Enterprise data search startup ThoughtSpot has flung off stealth mode and announced an oversubscribed Series A funding. The company raised $10.7 million from round leader Lightspeed Venture Partners and various angel investors, and also unveiled its early access program.
The Redwood City-based company has been developing under the radar since its founding in 2012. ThoughtSpot co-founder and CEO Ajeet Singh previously co-founded Nutanix, another company delivering disruptive solutions to its industry, data center infrastructure. Half of the ThoughtSpot engineering team comes from Google. Among Singh’s co-founders are those that had worked on technology like Google’s Search Index, Project Borg, and Ad Database, as well as BI-in-the-cloud at Oracle and Microsoft’s SQL Server. Many ThoughSpot employees left behind comfortable jobs to build an entirely new technology: a data search appliance intended to make looking for and analyzing enterprise data as simple as Google search.

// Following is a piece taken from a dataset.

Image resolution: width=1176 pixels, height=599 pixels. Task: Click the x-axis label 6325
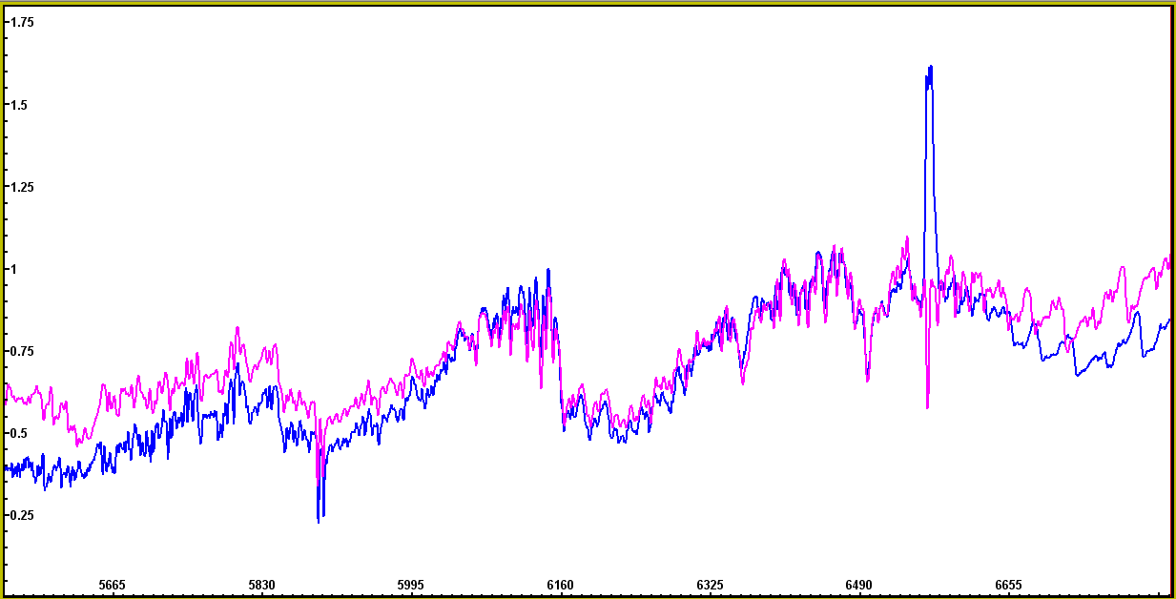(710, 585)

Many companies currently count on business intelligence (BI) solutions from the late eighties and nineties. Creating business reports on industry trends or enterprise data involves the IT department and can take two weeks, even though aggregating the information the reports address should take seconds. ThoughtSpot says it wants to be the “last mile for business data” and leverages a Relational Search Engine and In-memory Database. Its Data Search Appliance performs search and computations. The company “presents a search interface to users, but does number crunching behind the scenes to give them the business insights they want,” Singh writes in an email. The platform provides search parameters that guide users and help them find data, which can then be manipulated into different types of graphs for visual analysis. Instead of trawling through numbers, enterprise workers can interpret bar graphs at a glance.

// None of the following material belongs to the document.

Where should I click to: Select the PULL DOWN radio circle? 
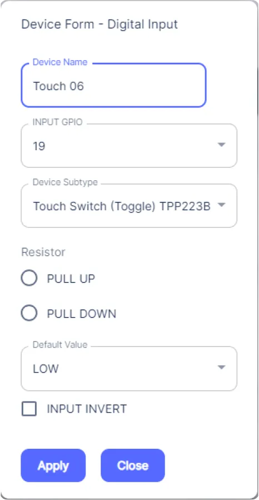point(29,313)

The tools ThoughtSpot will provide enterprises seem to work within a greater mission in tech and beyond, to provide solutions meant to interact with humans rather than machines. According to Singh, as a user develops a search query, ThoughtSpot’s Data Search Engine predicts what they might be interested in finding. Its helping hand reminds of companies like Google and Apple, that seem to excel at imagining customers in the context of their lives when developing products like Glass and the iPhone. Singh says ThoughtSpot aims to provide an Apple kind of experience to customers from the get-go — that is to say, one that emphasizes intuitive adoption and usability.

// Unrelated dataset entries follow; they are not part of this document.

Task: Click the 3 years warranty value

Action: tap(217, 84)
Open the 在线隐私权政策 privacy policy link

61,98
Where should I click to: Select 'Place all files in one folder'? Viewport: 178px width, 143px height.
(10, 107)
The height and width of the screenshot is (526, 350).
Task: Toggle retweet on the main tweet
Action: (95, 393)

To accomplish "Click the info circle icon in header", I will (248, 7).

In the future, ThoughtSpot may ram heads with entrenched titans like SAP and IBM, which have talked search-based access in the past but haven’t made significant or scalable progress. The startup targets mid-sized companies and looks to tap and expand an enormous market opportunity, already gauged at $12 billion to $13 billion and growing at approximately 12 percent, according to Singh. “If you think about how much information the world consumed in [the] mid-’90s to the post-Google era, it has increased by a factor of like, one million,” Singh says. Growth like that could pave a long runway. ThoughtSpot looks to make its product generally available this summer.